TASK DIRECTIONS: Every line with "resolution" in it must be copied from the data.
== MATERIAL SHOWN ==
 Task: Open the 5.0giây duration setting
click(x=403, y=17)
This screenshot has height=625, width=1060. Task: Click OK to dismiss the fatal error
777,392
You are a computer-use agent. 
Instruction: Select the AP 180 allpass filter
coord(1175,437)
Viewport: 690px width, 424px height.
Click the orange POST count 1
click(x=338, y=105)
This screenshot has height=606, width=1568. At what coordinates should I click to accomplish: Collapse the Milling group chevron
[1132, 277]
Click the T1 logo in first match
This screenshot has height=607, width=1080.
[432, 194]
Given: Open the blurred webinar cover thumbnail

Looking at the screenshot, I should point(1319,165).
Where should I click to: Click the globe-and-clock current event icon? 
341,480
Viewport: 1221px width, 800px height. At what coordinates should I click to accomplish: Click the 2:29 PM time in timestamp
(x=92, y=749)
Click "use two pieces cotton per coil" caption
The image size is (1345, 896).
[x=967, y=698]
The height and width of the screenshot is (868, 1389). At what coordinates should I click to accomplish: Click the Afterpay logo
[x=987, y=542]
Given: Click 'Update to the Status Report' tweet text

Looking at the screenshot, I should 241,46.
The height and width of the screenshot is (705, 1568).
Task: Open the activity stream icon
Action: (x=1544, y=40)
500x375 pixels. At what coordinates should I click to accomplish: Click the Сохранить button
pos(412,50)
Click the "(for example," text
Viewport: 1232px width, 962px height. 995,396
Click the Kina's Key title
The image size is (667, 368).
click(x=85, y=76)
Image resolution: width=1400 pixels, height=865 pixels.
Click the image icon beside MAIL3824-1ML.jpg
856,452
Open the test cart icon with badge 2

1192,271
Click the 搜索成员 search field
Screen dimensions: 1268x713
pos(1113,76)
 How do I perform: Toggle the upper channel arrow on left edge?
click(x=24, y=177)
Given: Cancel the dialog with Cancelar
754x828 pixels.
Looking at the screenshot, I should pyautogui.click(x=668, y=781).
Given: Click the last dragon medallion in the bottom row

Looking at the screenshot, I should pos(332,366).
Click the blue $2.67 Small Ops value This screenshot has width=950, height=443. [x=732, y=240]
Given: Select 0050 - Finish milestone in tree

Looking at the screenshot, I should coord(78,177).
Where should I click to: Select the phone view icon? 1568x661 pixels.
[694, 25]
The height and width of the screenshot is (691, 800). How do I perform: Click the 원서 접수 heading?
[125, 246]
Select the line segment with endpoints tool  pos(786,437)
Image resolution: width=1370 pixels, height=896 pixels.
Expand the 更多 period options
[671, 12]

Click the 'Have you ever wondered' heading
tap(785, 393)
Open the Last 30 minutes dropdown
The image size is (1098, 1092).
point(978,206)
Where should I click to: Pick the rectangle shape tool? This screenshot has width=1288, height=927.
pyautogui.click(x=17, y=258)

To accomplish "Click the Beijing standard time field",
===
TASK ANSWER:
Image resolution: width=1400 pixels, height=865 pixels.
Image resolution: width=1370 pixels, height=896 pixels.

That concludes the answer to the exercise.